Note that dirty schedulers really only affect NIFs which run longer than what the BEAM schedulers expect. I mentioned that in regards the possibility that the AWS sigs are taking longer than they should, then they'd cause havoc on the scheduler.
Once upon a time I needed to do hashes en masse for a specific blockchain projects. Just a tad of Rust (via nif) really helped the performance. Might be of help to you, check this out (not my lib)
Unfortunately.
From metrics, computing AWS signatures takes up an absurdly large amount of CPU time. The actual processing of events is quite minimal and honestly well-architected, a lot of stuff is loaded into memory rather than read from disk. There's syncing that happens fairly frequently from the internet which refreshes the cache.
The big problem is each event computes a new signature to send back to the API. I do have to wonder if the AWS signature is 99% of the problem and once I take that burden off, the entire system will roar to life. That's what makes me so confused because I had heard Erlang / Elixir could do on the scale of significantly more per minute even with pretty puny hardware.
One thing I am working on is batching then I am considering dropping the AWS signatures in favor of short-lived tokens since either way, it's game over if someone gets onto the system anyway since they could exploit the privilege. The systems are air-gapped anyway so the risk is minimal in my opinion.
> One possibility is you're using a single process instead of parallelizing things. For example, you may want to use one process per event, etc.

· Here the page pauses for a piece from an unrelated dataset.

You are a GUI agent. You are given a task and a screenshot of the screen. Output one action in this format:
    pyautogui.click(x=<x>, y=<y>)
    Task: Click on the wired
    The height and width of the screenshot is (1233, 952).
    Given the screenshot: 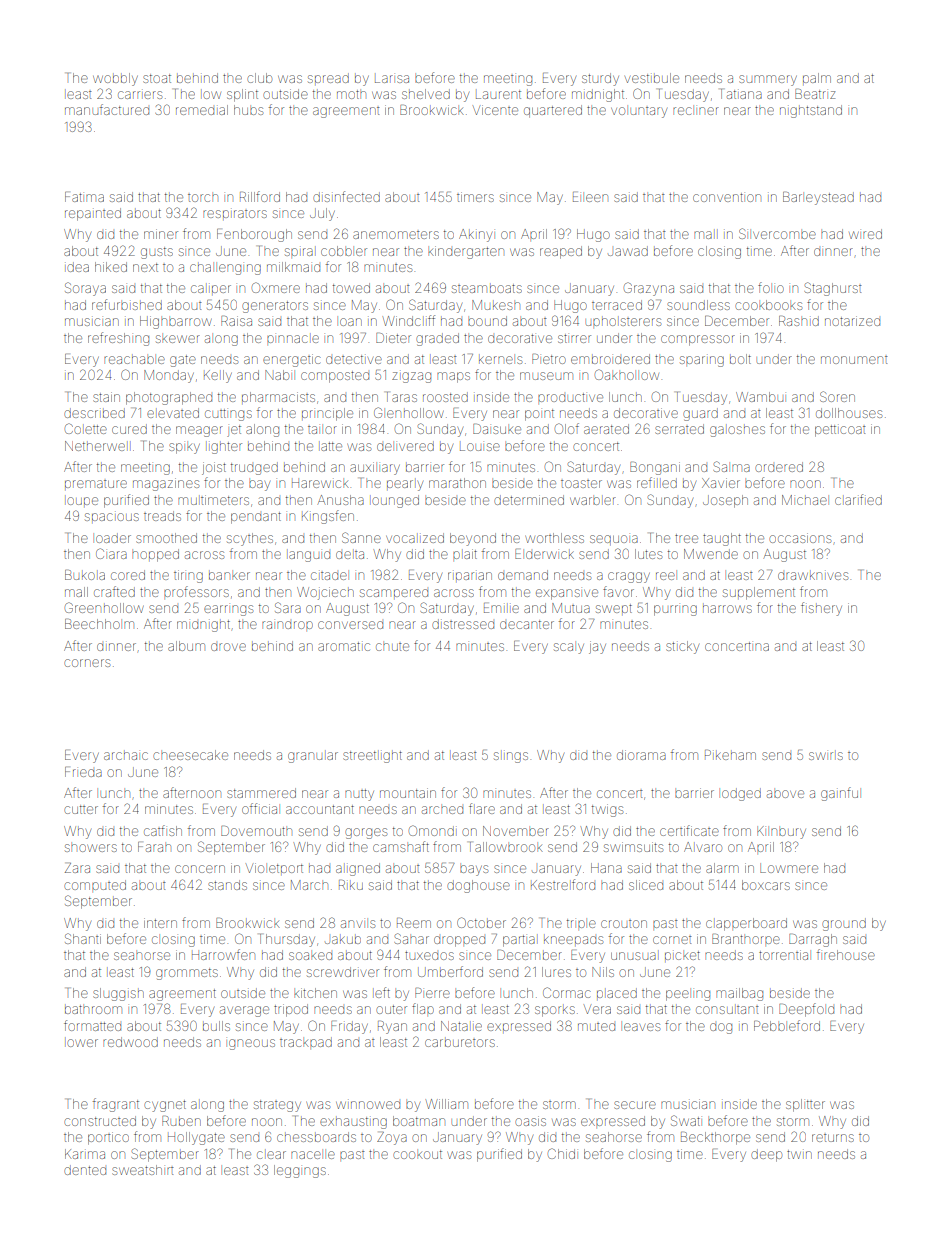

This is done by pushing it to a task ie: `Task.Supervisor.async_nolink`? That's largely where I found my gains actually.
It took a dive into how things schedule, because a big issue that was happening was the queue would get massively backed up, and I realized that I needed to apparently toggle on a flag telling it to pack the scheduler more (`+scl true`). I also looked into the wake-up lengths of threads. I am starting to get my head around "dirty schedulers" but I am not entirely sure how to affect those or how I can besides it doing it forever me.
The other one just for posterity is that I believe events get unnecessarily queued because they don't / didn't have locks. So if event A gets queued then creates a timer to re-queue it in 5 minutes, event A (c|w)ould continue to get queued despite the fact the first event A hadn't been processed yet. So the queue would just continue to compound and starve itself.